The most popular fishing area on the forest is Ocean Pond. Rimmed with cypress trees this sandy bottomed, natural lake offers excellent fishing for largemouth bass, bluegill, warmouth and crappie.

The Olustee Beach Recreation Area has a picnic pavilion, bathhouse and a boat ramp. A fishing pier extending along the boat ramp has access for the disabled visitor.  Hog Pen Landing, off Forest Service Road 241, has a boat ramp and chemical toilets. This location is very popular with canoes, kayaks and local fishing boats. 

Borrow Pits

Located throughout the forest are constructed ponds, or borrow pits. These ponds range from 1 to 10 acres in size and several are managed for fishing.

Generally, access to the ponds is limited to unimproved roads that can be muddy or flooded after it rains. Water levels vary depending upon seasonal conditions.  Johnboats or canoes will take you to deeper areas not accessible from the shoreline, but you may need to carry your boat to the water's edge. There are no facilities at the ponds.

Creeks

The flatwoods are longleaf and slash pine ridges interspersed with bay and cypress-hardwood swamps. Some swamps drain into slow moving, shallow creeks that meander through the forest.  Several bridges span deeper creeks which are popular for cane-pole fishing.

Fishing Regulations

Fishing and frogging are allowed throughout the year.
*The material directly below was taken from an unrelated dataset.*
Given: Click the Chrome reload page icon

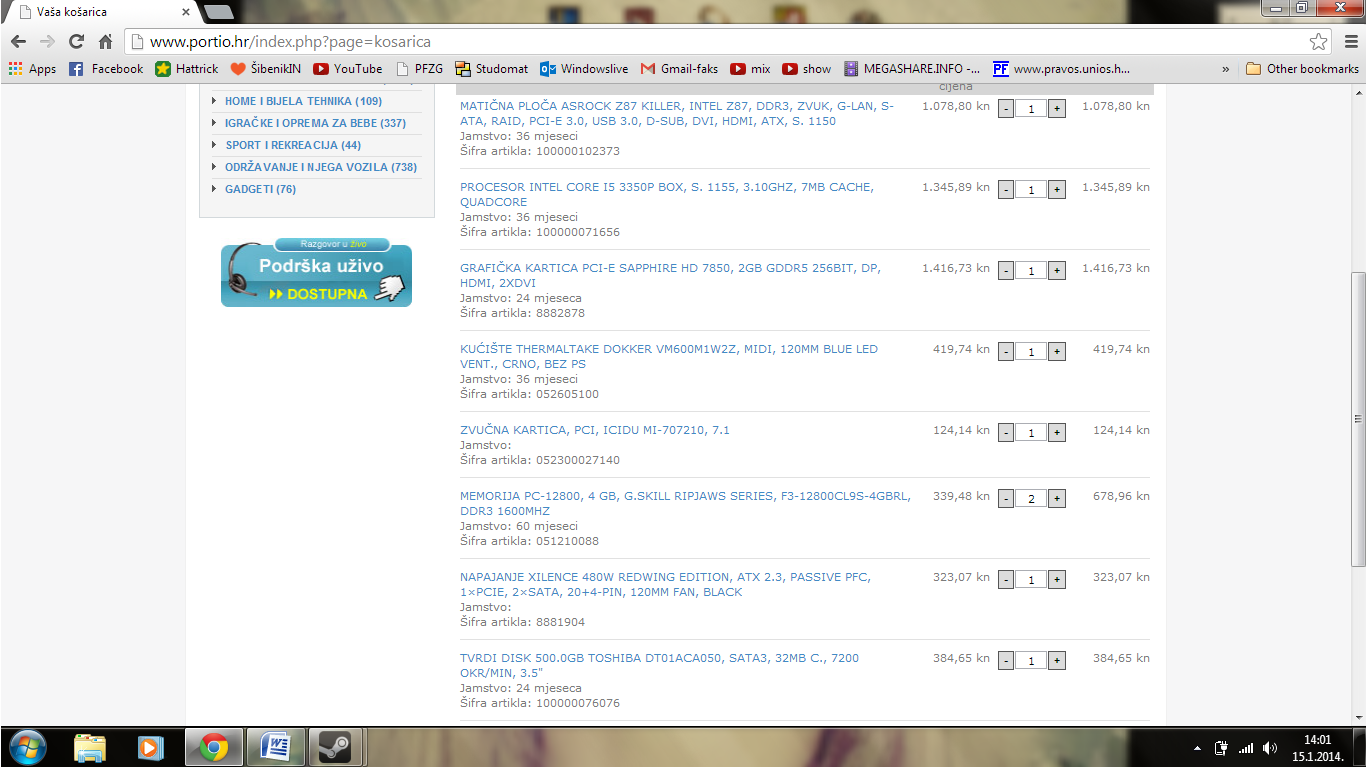Looking at the screenshot, I should point(76,42).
A Florida fishing license is required for all fisherman between the ages of 16 and 65. Licenses are available at your county courthouse and at some local stores. If you are in the county of your residence, you may use up to three cane poles without a fishing license. For additional information contact your local Game Commission.

Please Be Careful

  • Bury human waste 4 to 6 inches deep and at least 100 feet from water.
  • Damaging vegetation around pond edges causes erosion.
  • Never harm or waste wildlife.
  • Use downed wood for fires.
  • Pack out your trash.

Fishing Hints

Fish attractors can be artificial or naturally occurring and serve to concentrate fish at all times of the year. Emergent grasses, bulrush and cowlilies serve as natural fish attractors. Areas of sunken brush have been placed in Ocean Pond and in other managed fish ponds. Floating buoys mark these attractors in Ocean Pond.

  • Largemouth bass can frequently be caught when they move into shallow water to spawn in the spring. Smaller schooling- sized bass are more frequently caught during the summer. These fish respond exceptionally well to plastic worms, topwater floater-divers, spoons and spinners.
  • Bluegill and Redear Sunfish are caught best when they spawn around cypress trees or shallow water. Adult fish are found in deeper areas in the summer. They respond well to crickets, grass shrimp and worms. Fly fishing is often successful.
  • Warmouth fishing is best around cypress trees and submerged plants in shallow areas. They respond well to cane poles with grass shrimp, earthworms and minnows.
  • Black crappie (speckled perch) fishing is especially good during the winter and early spring when the fish are spawning. They respond well to trolling or drifting minnows, jigs and small spinners. Cane-pole fishing with minnows is a commonly used technique.